##### Excerpted data #####
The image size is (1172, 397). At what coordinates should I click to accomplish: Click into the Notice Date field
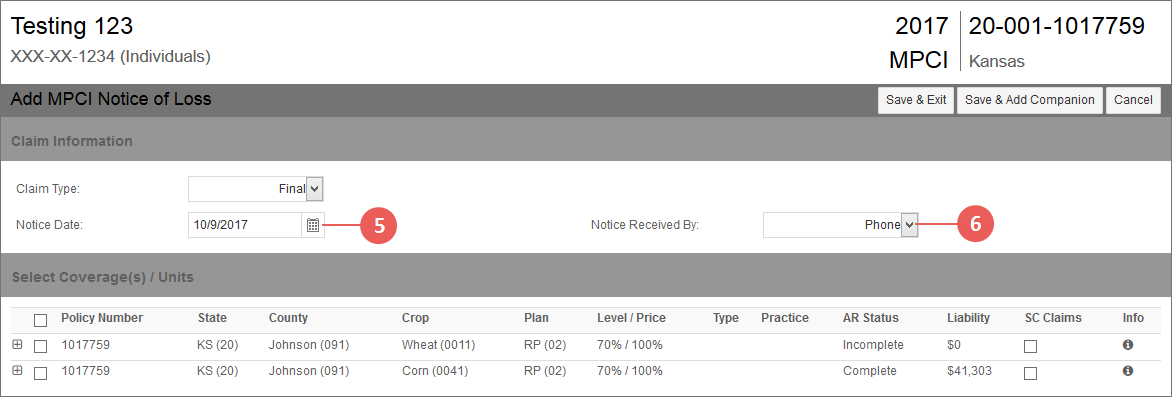point(245,225)
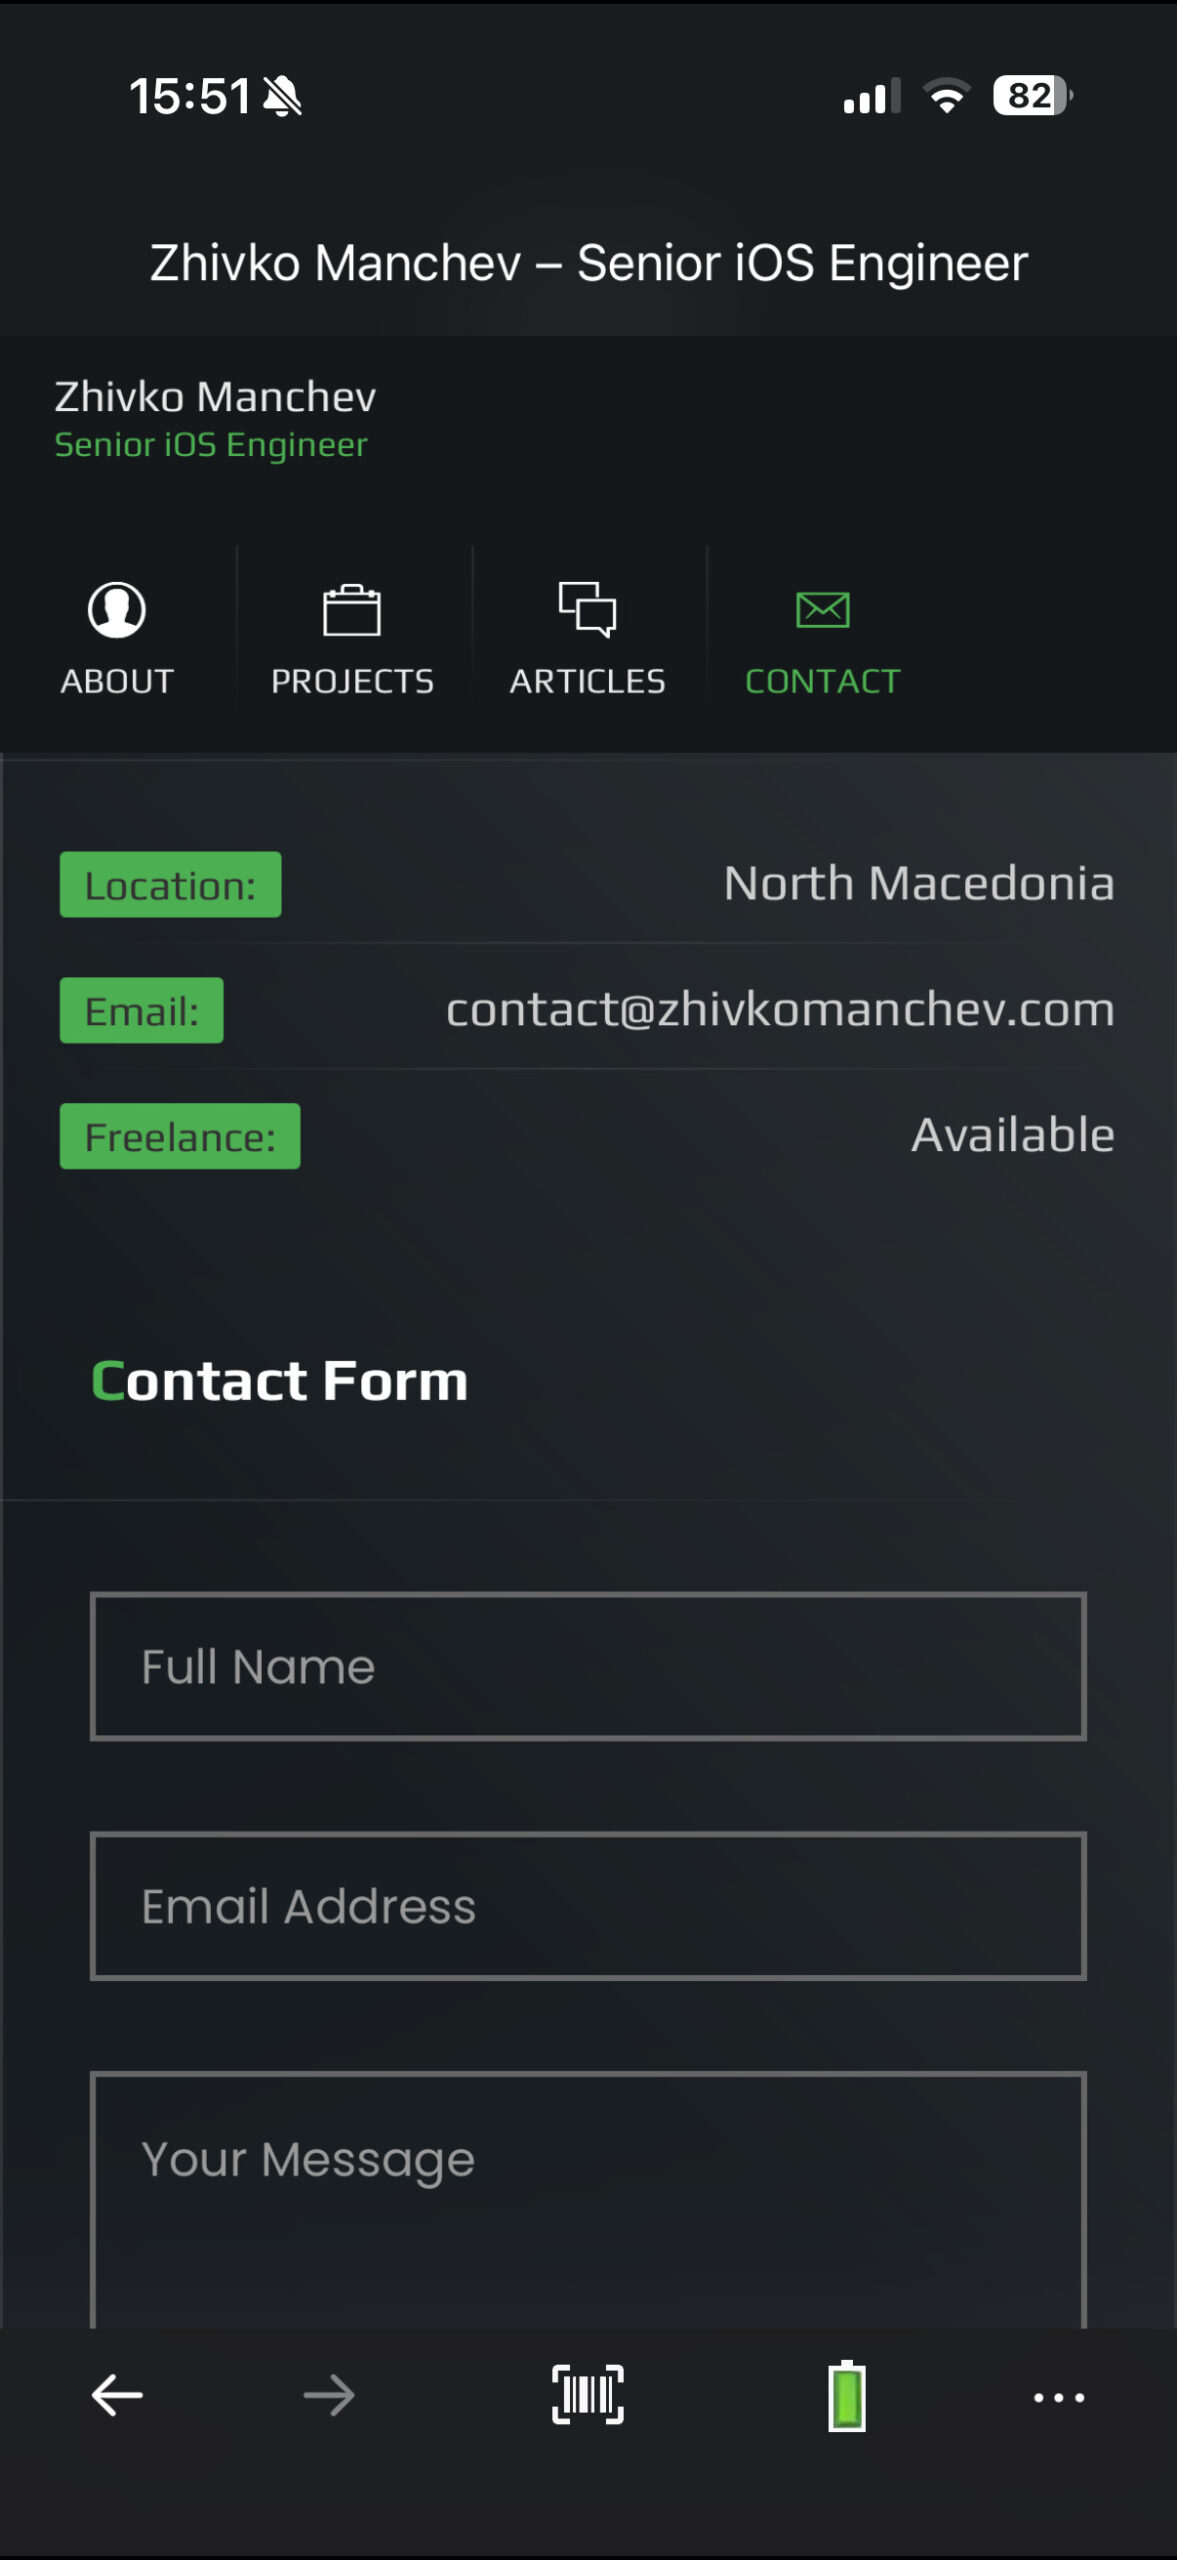Switch to the ABOUT tab label

pyautogui.click(x=117, y=681)
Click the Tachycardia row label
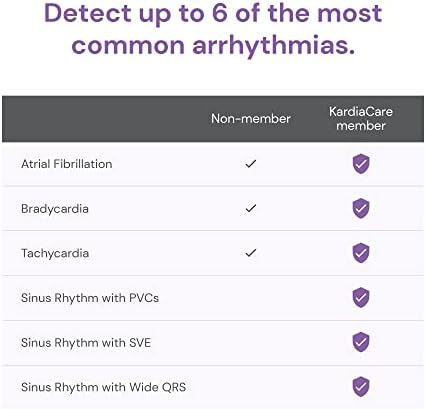 coord(55,253)
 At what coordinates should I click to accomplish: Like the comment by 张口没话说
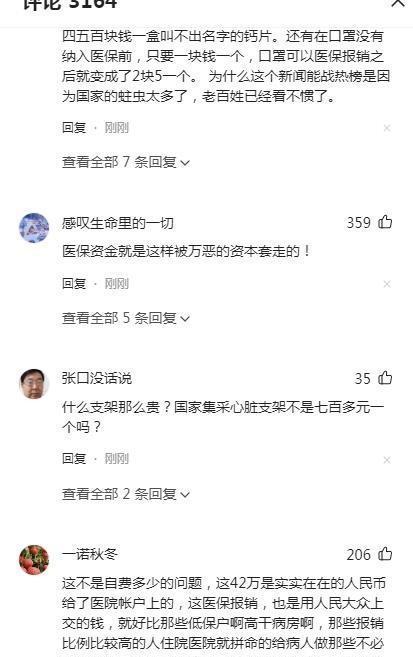pos(385,378)
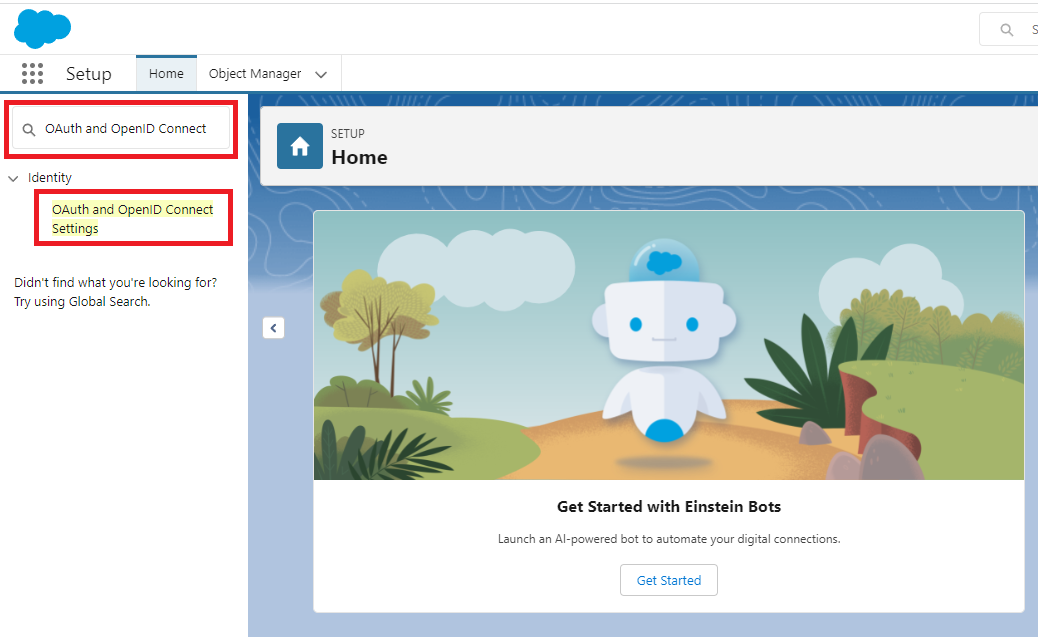This screenshot has width=1038, height=637.
Task: Open OAuth and OpenID Connect Settings
Action: 132,219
#####
### Work task:
When you reproduce the data shown above, keep each line exact and omit every picture.

### Reply to the exercise:
The image size is (1172, 397). At what coordinates should I click to accomplish: Click into the Notice Date field
point(245,225)
Switch to the ABOUT tab label

pyautogui.click(x=117, y=681)
Click the Tachycardia row label
 coord(55,253)
 At what coordinates should I click to accomplish: Like the comment by 张口没话说
pos(385,378)
This screenshot has width=1038, height=637.
Task: Open OAuth and OpenID Connect Settings
Action: 132,219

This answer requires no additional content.